__ASSIGNED TASK__
Which lines in the data below contain the string "computer"? Show each one.

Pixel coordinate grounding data
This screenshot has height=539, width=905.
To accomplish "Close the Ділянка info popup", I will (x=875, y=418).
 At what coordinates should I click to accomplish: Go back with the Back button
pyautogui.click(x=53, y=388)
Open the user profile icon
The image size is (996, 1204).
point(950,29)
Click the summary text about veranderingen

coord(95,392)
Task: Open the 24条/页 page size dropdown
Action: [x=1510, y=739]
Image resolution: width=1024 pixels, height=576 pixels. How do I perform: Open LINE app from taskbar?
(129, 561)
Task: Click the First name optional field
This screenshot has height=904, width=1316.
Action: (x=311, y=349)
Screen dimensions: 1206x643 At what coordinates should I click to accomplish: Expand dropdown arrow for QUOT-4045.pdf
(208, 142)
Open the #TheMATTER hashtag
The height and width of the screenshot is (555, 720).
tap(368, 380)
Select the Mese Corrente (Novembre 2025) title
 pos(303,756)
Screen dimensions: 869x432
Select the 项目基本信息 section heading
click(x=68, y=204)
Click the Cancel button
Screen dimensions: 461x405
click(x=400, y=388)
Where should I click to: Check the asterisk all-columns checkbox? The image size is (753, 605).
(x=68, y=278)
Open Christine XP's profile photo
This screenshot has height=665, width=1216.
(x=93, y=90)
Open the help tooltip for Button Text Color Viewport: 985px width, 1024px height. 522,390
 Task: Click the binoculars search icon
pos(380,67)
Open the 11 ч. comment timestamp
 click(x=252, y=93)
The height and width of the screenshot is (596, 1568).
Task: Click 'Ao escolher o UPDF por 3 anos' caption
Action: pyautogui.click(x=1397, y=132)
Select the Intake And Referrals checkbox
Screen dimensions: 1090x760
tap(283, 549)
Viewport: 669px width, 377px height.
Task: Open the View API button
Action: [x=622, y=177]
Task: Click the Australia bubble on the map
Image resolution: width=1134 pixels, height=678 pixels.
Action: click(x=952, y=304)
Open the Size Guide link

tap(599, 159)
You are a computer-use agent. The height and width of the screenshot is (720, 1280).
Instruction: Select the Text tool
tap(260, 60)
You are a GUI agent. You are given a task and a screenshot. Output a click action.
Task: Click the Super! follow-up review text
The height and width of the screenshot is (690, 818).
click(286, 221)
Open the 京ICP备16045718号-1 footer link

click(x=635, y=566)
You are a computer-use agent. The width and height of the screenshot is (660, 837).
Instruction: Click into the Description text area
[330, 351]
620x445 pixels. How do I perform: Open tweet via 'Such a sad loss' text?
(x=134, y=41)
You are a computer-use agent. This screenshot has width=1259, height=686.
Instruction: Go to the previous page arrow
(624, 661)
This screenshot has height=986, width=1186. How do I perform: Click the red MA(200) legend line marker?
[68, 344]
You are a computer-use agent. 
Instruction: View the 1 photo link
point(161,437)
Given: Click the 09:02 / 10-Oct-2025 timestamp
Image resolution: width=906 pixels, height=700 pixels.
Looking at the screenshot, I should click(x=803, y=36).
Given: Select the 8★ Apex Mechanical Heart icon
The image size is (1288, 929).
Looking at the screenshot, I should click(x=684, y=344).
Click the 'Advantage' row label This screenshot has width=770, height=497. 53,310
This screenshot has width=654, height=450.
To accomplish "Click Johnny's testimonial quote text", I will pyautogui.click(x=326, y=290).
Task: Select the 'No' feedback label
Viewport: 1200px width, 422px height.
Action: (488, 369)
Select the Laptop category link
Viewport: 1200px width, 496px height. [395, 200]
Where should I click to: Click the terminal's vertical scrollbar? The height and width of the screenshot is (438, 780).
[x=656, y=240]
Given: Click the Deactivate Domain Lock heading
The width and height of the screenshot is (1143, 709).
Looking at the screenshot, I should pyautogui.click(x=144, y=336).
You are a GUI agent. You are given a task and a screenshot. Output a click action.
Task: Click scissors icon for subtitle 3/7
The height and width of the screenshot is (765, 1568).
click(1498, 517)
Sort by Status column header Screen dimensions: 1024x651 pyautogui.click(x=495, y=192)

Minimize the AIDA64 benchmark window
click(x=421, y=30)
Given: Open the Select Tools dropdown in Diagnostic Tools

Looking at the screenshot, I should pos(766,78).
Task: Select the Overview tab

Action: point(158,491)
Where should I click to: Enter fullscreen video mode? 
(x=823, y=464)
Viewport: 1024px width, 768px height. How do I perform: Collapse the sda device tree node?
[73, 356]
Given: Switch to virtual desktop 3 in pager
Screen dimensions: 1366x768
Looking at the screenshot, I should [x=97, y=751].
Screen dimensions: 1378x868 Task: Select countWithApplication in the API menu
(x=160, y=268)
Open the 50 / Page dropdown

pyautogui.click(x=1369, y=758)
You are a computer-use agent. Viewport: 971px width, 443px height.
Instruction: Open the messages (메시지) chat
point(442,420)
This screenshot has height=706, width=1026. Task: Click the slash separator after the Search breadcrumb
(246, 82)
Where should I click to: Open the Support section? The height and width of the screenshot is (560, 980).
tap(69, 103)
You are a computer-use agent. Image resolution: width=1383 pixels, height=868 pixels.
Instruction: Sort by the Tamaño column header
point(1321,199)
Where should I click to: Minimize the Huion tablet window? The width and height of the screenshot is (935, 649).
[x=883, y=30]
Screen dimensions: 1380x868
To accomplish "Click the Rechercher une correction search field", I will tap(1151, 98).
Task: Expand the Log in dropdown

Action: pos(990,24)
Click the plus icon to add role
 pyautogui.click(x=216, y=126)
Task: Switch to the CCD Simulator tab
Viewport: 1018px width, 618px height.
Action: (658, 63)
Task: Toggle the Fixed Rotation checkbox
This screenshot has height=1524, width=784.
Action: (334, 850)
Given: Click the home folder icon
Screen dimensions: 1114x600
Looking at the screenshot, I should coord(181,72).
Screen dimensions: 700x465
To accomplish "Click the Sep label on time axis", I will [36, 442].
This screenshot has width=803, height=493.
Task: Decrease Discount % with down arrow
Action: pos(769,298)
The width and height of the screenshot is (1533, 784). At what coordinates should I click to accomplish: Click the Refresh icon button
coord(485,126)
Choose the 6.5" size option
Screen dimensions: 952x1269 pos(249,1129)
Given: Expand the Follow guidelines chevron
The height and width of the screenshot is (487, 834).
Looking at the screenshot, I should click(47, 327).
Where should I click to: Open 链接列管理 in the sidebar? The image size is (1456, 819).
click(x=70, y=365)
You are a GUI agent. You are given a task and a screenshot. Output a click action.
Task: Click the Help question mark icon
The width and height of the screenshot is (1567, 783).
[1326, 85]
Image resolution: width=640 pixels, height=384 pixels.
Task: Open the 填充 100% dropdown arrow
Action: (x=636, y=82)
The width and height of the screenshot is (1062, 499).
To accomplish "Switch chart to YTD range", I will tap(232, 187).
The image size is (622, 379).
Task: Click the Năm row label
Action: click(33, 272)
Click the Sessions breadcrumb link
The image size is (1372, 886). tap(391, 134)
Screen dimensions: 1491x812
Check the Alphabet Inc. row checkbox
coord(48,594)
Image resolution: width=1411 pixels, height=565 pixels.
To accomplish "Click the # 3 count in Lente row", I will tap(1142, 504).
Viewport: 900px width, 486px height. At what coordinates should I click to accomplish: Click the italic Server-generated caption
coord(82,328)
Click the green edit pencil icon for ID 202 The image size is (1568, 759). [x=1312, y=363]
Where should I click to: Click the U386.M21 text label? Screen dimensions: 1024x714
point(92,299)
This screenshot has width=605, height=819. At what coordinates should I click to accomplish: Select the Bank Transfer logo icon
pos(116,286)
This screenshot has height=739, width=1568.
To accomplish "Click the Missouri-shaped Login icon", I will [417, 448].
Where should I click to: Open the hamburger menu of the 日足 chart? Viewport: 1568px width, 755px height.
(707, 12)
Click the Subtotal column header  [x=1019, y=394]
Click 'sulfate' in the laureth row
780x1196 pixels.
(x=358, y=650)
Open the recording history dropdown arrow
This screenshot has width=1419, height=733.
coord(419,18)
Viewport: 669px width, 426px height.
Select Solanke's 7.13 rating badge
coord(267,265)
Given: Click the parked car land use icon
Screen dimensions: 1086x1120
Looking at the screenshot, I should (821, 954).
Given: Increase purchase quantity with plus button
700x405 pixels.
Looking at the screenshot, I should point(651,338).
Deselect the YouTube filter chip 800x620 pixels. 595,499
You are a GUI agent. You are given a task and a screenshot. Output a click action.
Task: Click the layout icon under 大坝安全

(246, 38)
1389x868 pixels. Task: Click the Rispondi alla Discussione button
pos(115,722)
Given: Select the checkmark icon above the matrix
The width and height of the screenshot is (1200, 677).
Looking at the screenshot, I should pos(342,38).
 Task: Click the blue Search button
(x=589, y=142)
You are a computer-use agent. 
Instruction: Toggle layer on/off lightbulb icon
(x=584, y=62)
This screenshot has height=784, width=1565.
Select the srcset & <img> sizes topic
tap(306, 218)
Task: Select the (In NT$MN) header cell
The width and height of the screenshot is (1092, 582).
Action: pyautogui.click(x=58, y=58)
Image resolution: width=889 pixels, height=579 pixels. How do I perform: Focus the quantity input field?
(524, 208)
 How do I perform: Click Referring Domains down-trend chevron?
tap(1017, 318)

__TASK RESULT__
You are a computer-use agent. The height and width of the screenshot is (720, 1280).
You are a computer-use agent. The width and height of the screenshot is (660, 837).
You are a computer-use agent. This screenshot has width=1259, height=686.
You are a computer-use agent. 
You are a computer-use agent. Viewport: 971px width, 443px height.
You are a computer-use agent. Image resolution: width=1383 pixels, height=868 pixels.
You are a computer-use agent. 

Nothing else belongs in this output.